→ EXCERPTED DATA
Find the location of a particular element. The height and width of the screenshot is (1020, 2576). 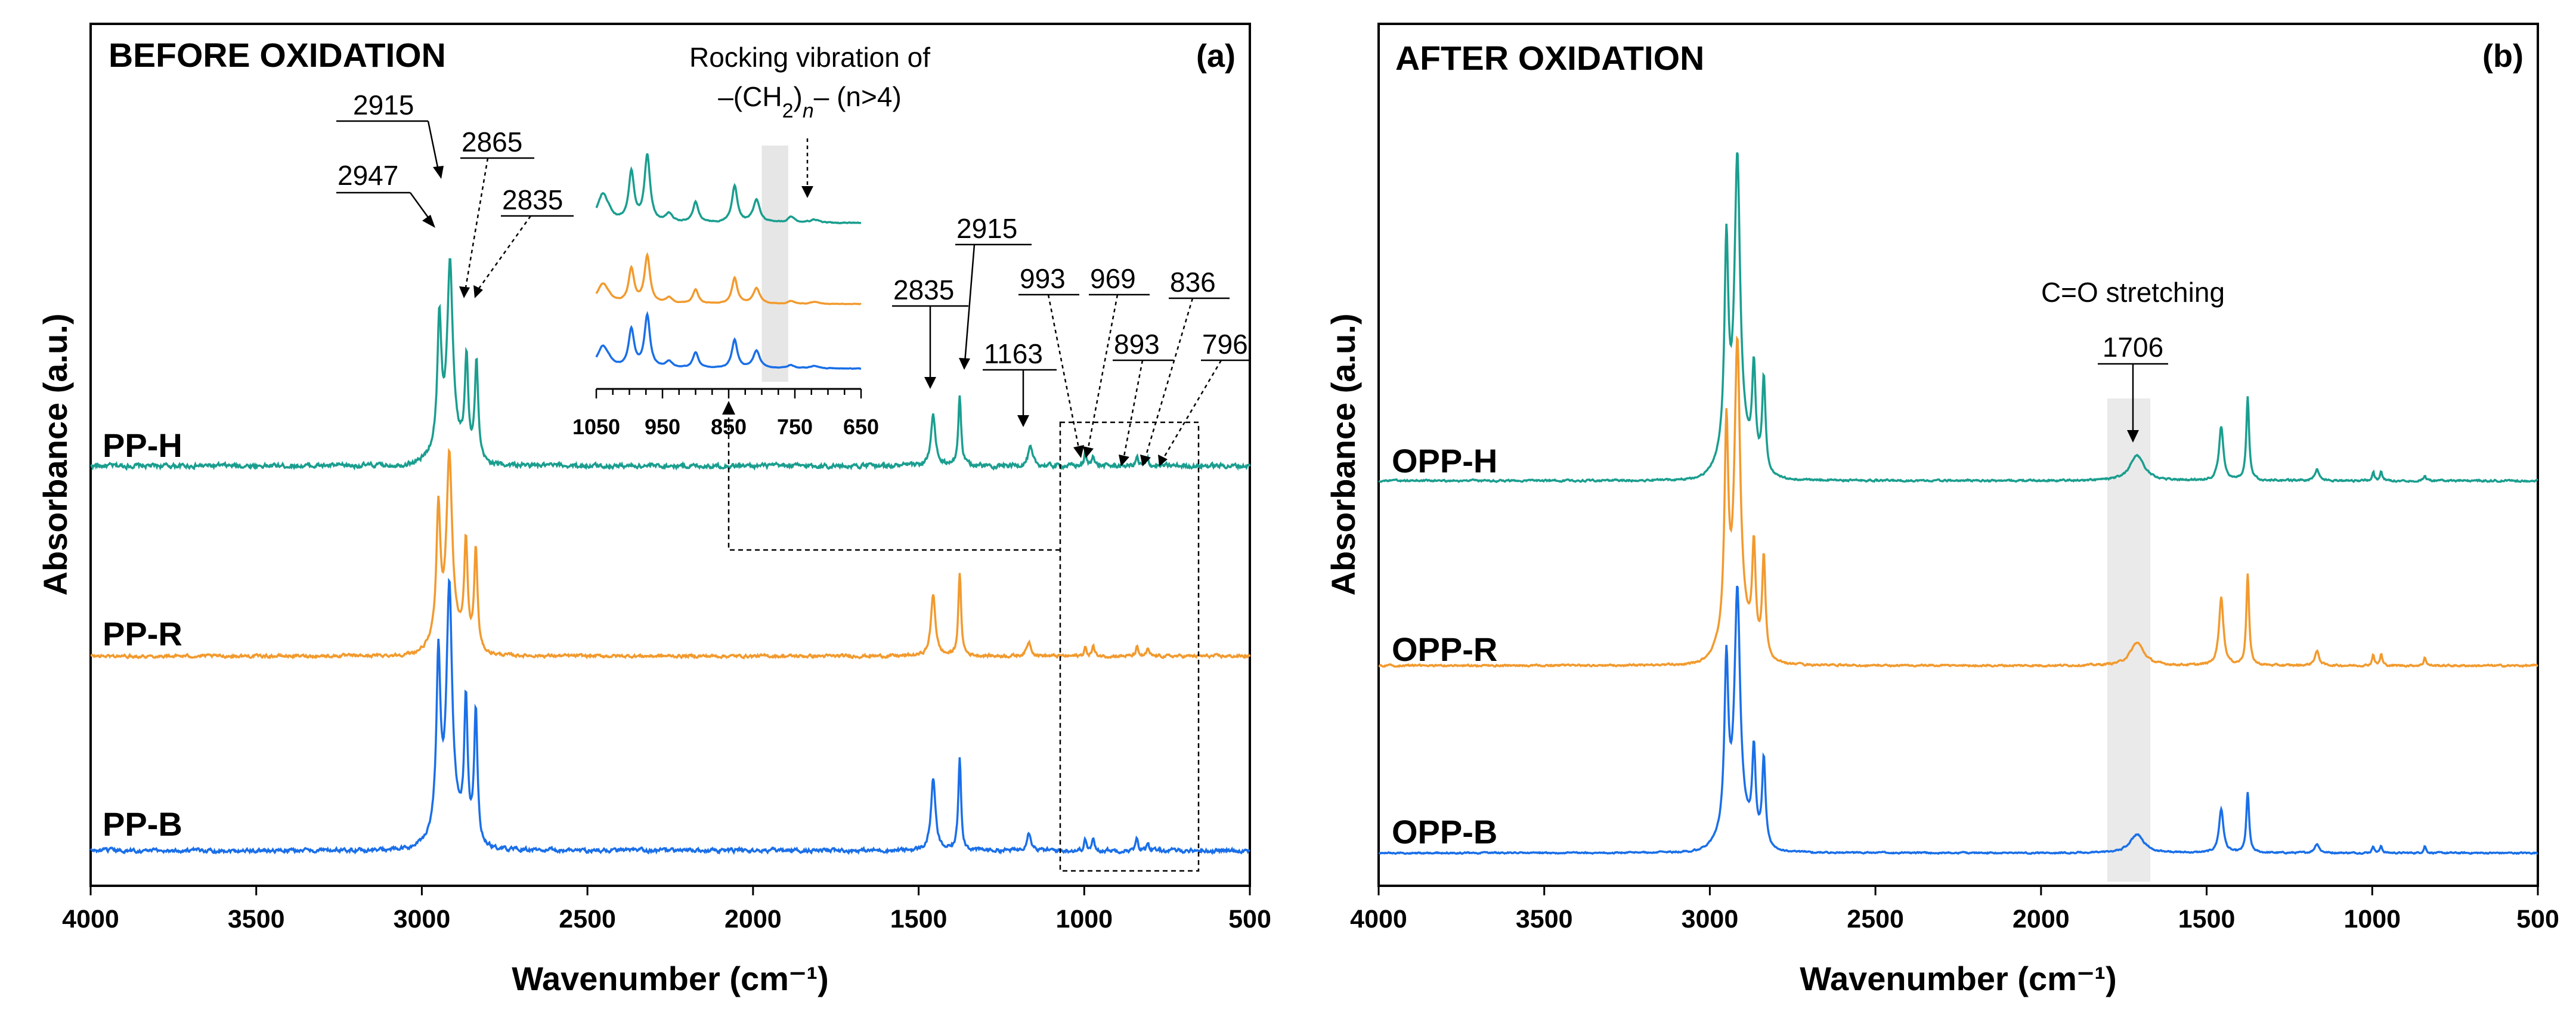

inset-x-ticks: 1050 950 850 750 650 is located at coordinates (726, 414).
...
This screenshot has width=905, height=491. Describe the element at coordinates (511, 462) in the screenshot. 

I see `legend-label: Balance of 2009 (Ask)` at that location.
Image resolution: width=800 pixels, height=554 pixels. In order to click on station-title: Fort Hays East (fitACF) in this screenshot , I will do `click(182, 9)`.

→ WORK INSTRUCTIONS
Format the entries from the line containing "Find the location" through the line containing "inset-x-ticks: 1050 950", inclusive, as a numbered list, omitting blank lines. Exclude the pictures from the answer.

→ YOUR RESPONSE
1. Find the location of a particular element. The height and width of the screenshot is (1020, 2576). 
2. inset-x-ticks: 1050 950 850 750 650 is located at coordinates (726, 414).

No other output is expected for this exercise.